Hawk Ridge is a Nature Reserve here in Duluth, Minnesota. It is a book of poems inspired by this very special place, with pen-and-ink drawings by local artist Penny Perry.

It's exciting to see that the book is now in print, which makes it a good time to share Phil's story, learn more about his motivations and discover new insights regarding raptor watching.

EN: What prompted you to produce a book of poems about hawks and other raptors?

Phil Fitzpatrick: This book is a happy accident born of my fascination, if somewhat belated, with flight and migration introduced to me in the fall of 2017 by my friend and college classmate, Elizabeth Hunter, who has been watching raptors at Rockfish Gap in Virginia for years. But more specifically, the first poem came a few days after we had started watching. One poem followed another until I started thinking I could capture some of the more ineffable qualities not just of migration but of all the folks who work and who visit up at Hawk Ridge.
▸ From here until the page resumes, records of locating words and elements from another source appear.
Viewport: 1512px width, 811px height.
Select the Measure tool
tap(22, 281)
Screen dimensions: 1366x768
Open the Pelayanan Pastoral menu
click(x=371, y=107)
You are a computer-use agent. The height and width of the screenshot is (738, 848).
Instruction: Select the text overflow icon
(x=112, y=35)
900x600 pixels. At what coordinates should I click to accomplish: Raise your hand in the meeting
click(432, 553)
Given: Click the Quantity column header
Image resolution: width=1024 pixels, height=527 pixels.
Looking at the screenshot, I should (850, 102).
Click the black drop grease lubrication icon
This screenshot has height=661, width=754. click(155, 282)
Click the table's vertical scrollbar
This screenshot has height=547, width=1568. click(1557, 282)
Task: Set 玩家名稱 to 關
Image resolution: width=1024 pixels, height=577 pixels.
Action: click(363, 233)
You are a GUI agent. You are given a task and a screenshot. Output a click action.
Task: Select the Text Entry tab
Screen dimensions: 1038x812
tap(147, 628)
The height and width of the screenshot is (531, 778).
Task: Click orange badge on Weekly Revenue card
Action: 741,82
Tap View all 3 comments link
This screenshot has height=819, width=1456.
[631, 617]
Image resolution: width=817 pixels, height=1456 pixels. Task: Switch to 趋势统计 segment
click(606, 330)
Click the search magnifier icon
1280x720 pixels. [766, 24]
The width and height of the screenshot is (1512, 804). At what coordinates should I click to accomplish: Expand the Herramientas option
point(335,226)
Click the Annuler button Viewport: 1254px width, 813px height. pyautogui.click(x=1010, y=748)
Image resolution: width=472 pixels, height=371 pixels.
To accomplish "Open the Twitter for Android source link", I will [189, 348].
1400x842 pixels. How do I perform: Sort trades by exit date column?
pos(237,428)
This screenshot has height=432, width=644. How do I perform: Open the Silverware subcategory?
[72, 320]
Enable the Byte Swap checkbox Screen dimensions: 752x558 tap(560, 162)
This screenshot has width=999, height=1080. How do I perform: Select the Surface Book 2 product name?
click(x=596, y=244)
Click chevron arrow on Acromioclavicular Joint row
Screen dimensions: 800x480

EN: What is it that makes Hawk’s Ridge such an unusual geographic/topographic place to watch migrating hawks?

PF: Raptors hate to fly over water, but they love catching thermal currents that rise up off the bluffs of Lake Superior's North Shore. The rock ridge is composed of a form of basalt called diabase, and it is a billion years old. The age of the location, the fantastic view of Lake Superior far below, and the always fascinating birds that fly overhead make it a spectacular raptor watching site, one of the most renowned in the country, if not the world.

Cover design, illustration by Penny Perry
EN: How many other such places do you think there are in the world?

PF: There are hundreds of such sites in the world, and I would hate to guess how many thousands of people watch, study, write about, band, and photograph these birds. Yet with all this attention year after year, there are so many mysteries and secrets the birds possess. We only know part of the story, and it is this mystery and this history that intrigue me. The poems that were hardest to write are the ones that make an attempt to imagine what goes on during migration and to imagine how far back such activity actually got started.

EN: The book is illustrated by local artist Penny Perry. How did you come to choose Penny for this project?

PF: I did not know Penny before we began our collaboration. I just knew she had a shop downtown, two doors west of the Zeitgeist Arts Cafe (where our book release party will be held). I was planning to use photographs to illustrate at least some of the poems, but I'm not a photographer which meant that I'd have to beg, borrow, steal, pay for the photos others have taken. That seemed like a huge, not to say sprawling, challenge and a big distraction. My friend and fellow poet Ellie Schoenfeld suggested I ask Penny if she'd illustrate the poems. I followed through on the suggestion, and to my surprise and delight, Penny said yes. That choice and the choice to ask Mike Savage to publish the book remain the two smartest choices I have made in this project. (You can read how I really feel about Penny's contributions in the Acknowledgments section of the book.)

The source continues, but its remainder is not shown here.